SISKIYOU COUNTY, Calif. — The so-called Lava Fire continues to plague fire crews battling the blaze in the inaccessible slopes of Mount Shasta.
The fire has reached 24,752 acres and is 39% contained, according to the latest update from Shasta-Trinity National Forest.
"The Lava Fire has stayed mostly within its footprint since yesterday’s update, with very little new growth," a spokesperson with Shasta-Trinity National Forest said in the news release.
While several thousand residents of Lake Shastina have been allowed to return home following evacuation orders, Siskiyou County Sheriff evacuation orders remain in place.
Hot and dry conditions persist in the area, and firefighters are preparing for potential windy thunderstorms. A dry lightning strike is suspected of setting the so-called Lava Fire near Mount Shasta, so fire crews are also looking to for any further lightning that could create new flareups.
With the Fourth of July here, firefighters battling the destructive blazes across Northern California are looking to visitors at national and state forest campsites to be aware that untended campfires or a misplaced spark could set new blazes.

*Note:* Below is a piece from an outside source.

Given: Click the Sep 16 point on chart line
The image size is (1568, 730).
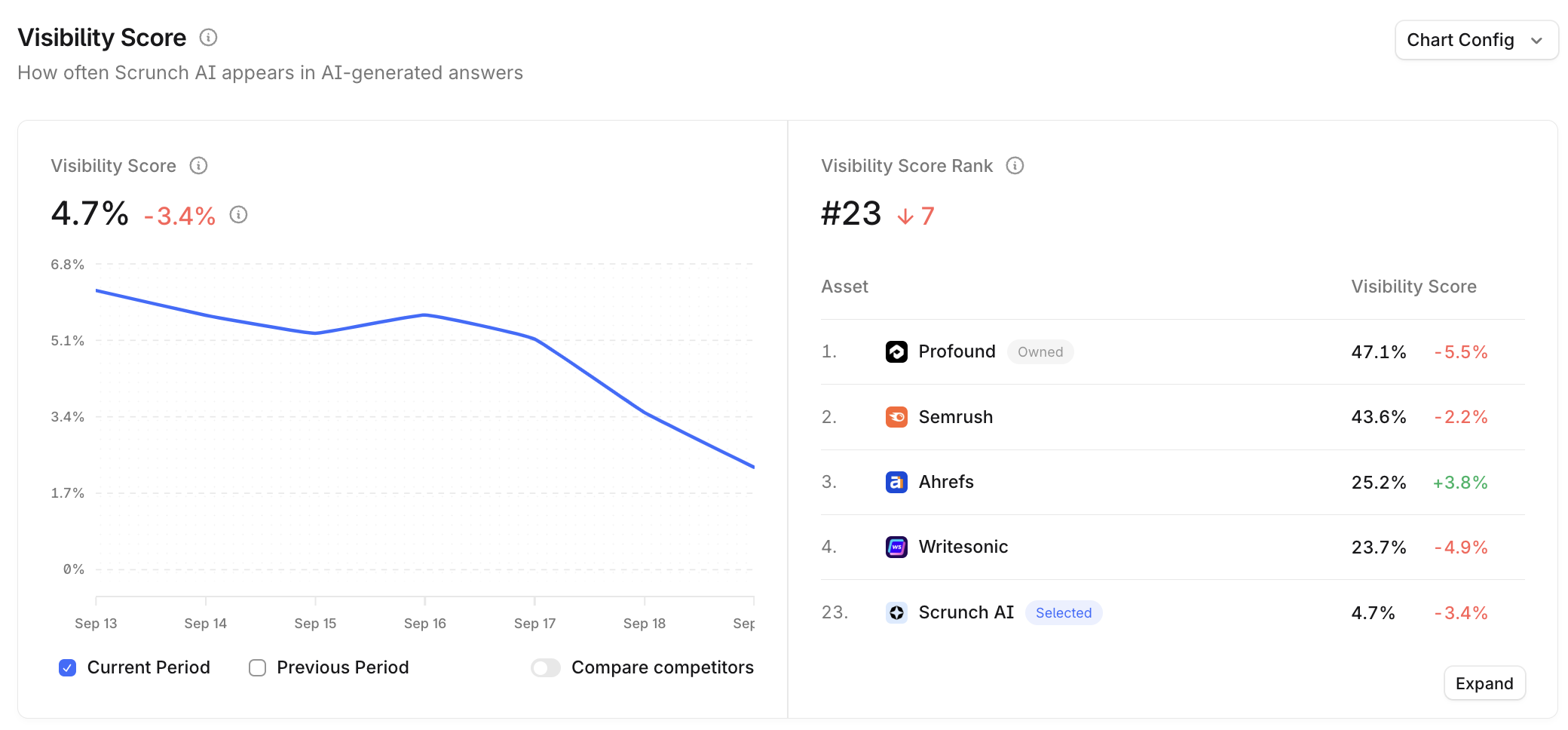Looking at the screenshot, I should click(425, 314).
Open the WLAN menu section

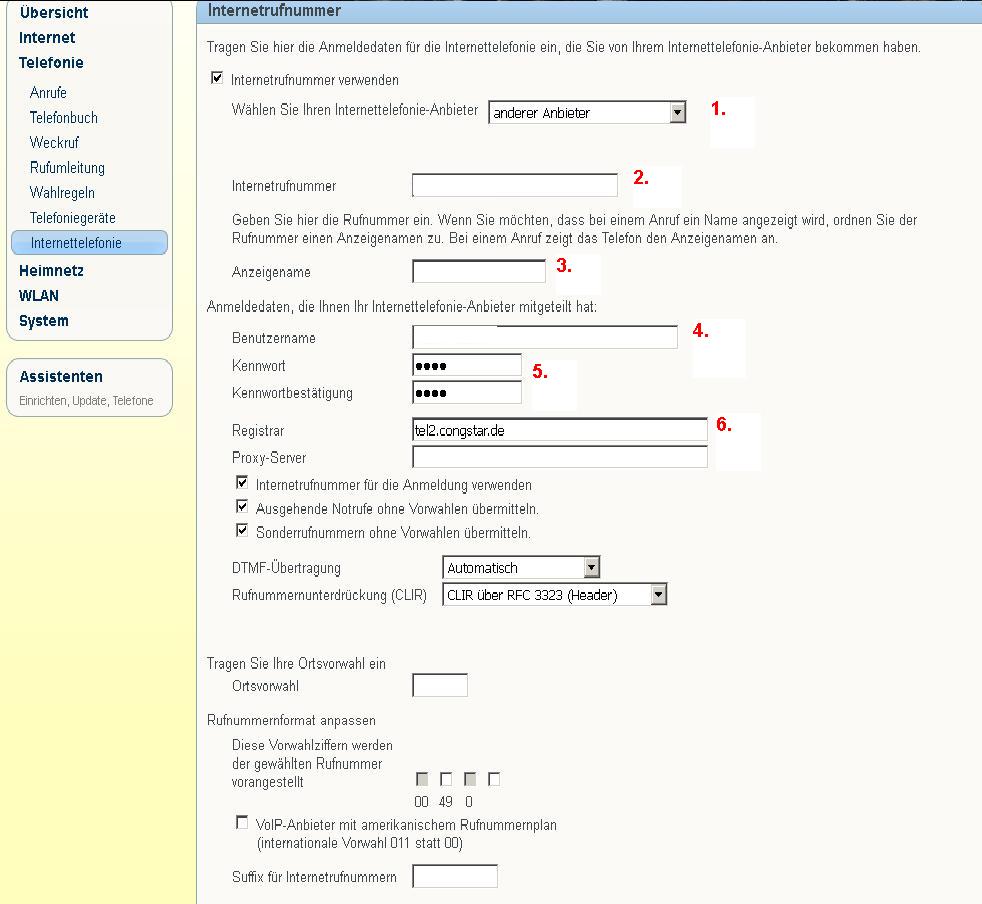point(39,296)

At the same time, Cal Fire is urging people to only use Safe and Sane fireworks when celebrating the holiday. Authorities also say a dragging trailer chain or hot car exhaust could set alight bone-dry brush and grass.
14 arrested for entering and refusing to leave an evacuation zone
On June 30, the Siskiyou County Sheriff's Office arrested 14 people after they entered and refused to leave the Lava Fire evacuation zone around the Mount Shasta Vista Subdivision.

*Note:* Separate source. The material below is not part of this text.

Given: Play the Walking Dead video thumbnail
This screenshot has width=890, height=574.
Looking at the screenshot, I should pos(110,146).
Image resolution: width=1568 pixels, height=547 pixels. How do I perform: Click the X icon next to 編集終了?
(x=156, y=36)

One person who was arrested allegedly pushed a county employee with a vehicle and then ran a roadblock.
The sheriff's office did not say whether the 14 people trying to enter the area were residents of the subdivision, but did say that the actions of these individuals "can slow down the progress for full fire containment and interferes with safety measures."
Accounts to follow for updates:
According to Cal Fire, 2020 was one of the most severe fire seasons on record as 9,917 wildfires burned 4.2 million acres. Over 9,000 structures were destroyed, and 31 people (civilians and firefighters) were killed.
California also experienced its first "Gigafire" because of the August Complex Fire, burning over 1 million acres by itself. Four of California's top five largest wildfires in state history happened in 2020.
If you live in a wildfire-prone zone, Cal Fire suggests creating a defensible space around your home. Defensible space is an area around a building in which vegetation and other debris are completely cleared. At least 100 feet is recommended.
The Department of Homeland Security suggests assembling an emergency kit that has important documents, N95 respirator masks, supplies to grab with you if you’re forced to leave at a moment’s notice. The agency also suggests signing up for local warning system notifications and know your community’s evacuation plans best to prepare yourself and your family in cases of wildfires.